### Text to read
---------------

I’m not surprised. A powerful piece of writing. Well done.
This should be mandatory reading for pro lockdown enthusiasts who preach morality and concern for human life.
This is what has been happening on a grand scale in the poorer countries of the world – so perhaps lockdowners will have the imagination to understand better when it is happening in a first world society.
They won’t. The self-righteousness that they get to feel by pro-lockdown virtue signalling is too seductive AND too easily acquired – there is no discomfort in repeating empty slogans and feeling good about yourself for it. Most people haven’t got the insight necessary to see this, or the capacity to criticise themselves and look for/face the truth. It also, in their mind, absolves them from actually caring about human misery.
Malcolm Gladwell did an episode about this mechanism in the ‘Revisionist History’ podcast (very first episode), the research backs it up.
I remember reading this article first time and being annoyed at it. Like the author I live and work in west Cornwall. This article paints a particular slant on how things are here that is by no means the full story. An example – I work with a girl who is under 30 and does two part time jobs. Her husband is a builder. Neither have family money (although have supportive families). They’ve just purchased their second house. They have a young family of their own. I also know a young woman who wanted to be a beautician – and is! With her own premises and a thriving business. Failure is not inevitable down here.
There will always be some people whose personal circumstances combined with dogged determination and some luck find a better way. This doesn’t invalidate the article though.
True, and there are real issues here especially related to housing. But, often not insurmountable. I wouldn’t want to attempt to invalidate the article, but some balance would paint a better picture.
My husband is a cornishman. As soon as he could he left, there was nothing for him there. Cornwall like many other coastal areas are places for holidays and retirement. Unfortunately what has happened to St Ives should never have been allowed and now it’s too late for a lot of people who are basically trapped. Not everyone when they are young has the wherewithal or the means to say – “that’s it I’m off”.

---------------

### Challenges
A - Put this sentence from the reader comments about Cornwall into Spanish: "Failure is not inevitable down here."
B - Copy word for word the part of the reader comments about Cornwall starting with "I’m not surprised." and going on through "first world society.".
C - Go on with the reader comments about Cornwall, picking up after the last comment.
The material after this point is unrelated to the reader comments about Cornwall.

### Provided data
---------------

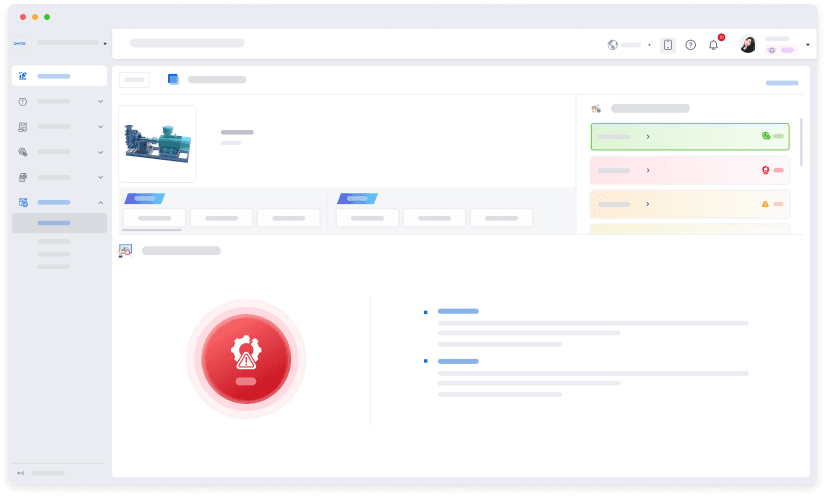Select the highlighted first sidebar menu item

tap(60, 76)
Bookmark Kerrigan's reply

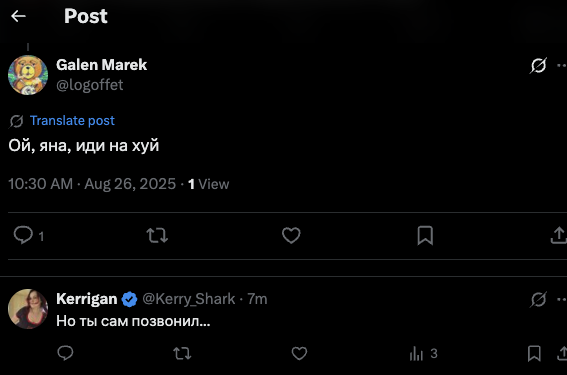pyautogui.click(x=534, y=353)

---------------

### Exercise answers
A - Por aquí, el fracaso no es inevitable.

B -
I’m not surprised. A powerful piece of writing. Well done.
This should be mandatory reading for pro lockdown enthusiasts who preach morality and concern for human life.
This is what has been happening on a grand scale in the poorer countries of the world – so perhaps lockdowners will have the imagination to understand better when it is happening in a first world society.

C -
Unfortunately, neither the SAGE scientists, MSM and Labour opposition when they clamoured for lockdown nor the government when they accede seem to factor in the further crushing of these lives into their calculations.
How you avoid rich informers acquiring property in beautiful places and hollowing them out is a difficult problem to solve. Large numbers of expensive properties are left empty in London by foreigners buying for investment and only visiting sporadically.
A heavy tax (say 10% of the properties value) applied to any property that sits empty for more than 3 months a year would be my first port of call personally. Shelter is a basic human need, it’s obscene the wealthy can leave properties empty while locals sleep in fields
A couple of weeks ago, my left wing lodger drove down to Cornwall with her left wing friends and spent the weekend partying with them in their holiday home. I said nothing.
Richard – i hope for you that she is not of this parish. Some of the rich Left don’t have daggers, they have flensing knives.
Why on earth would they want one of those? Is there much whaling going on in your parish?
Cornish beauty has gone.
Oh sure, the landscape and sea are the same but the people and way of life have gone. Replaced by a class of people who offer Cornwall nothing.
Is that beautiful do you think ?
Affluence destroys all before it
Do you suppose that when the new council homes were built and the locals handed the keys that they complained that they were not tiny dark unheated bathroomless one up and one down terraces on the town shoreline? Or that one of the privately owned victorian villas wasn’t taken from the owner and given to them instead?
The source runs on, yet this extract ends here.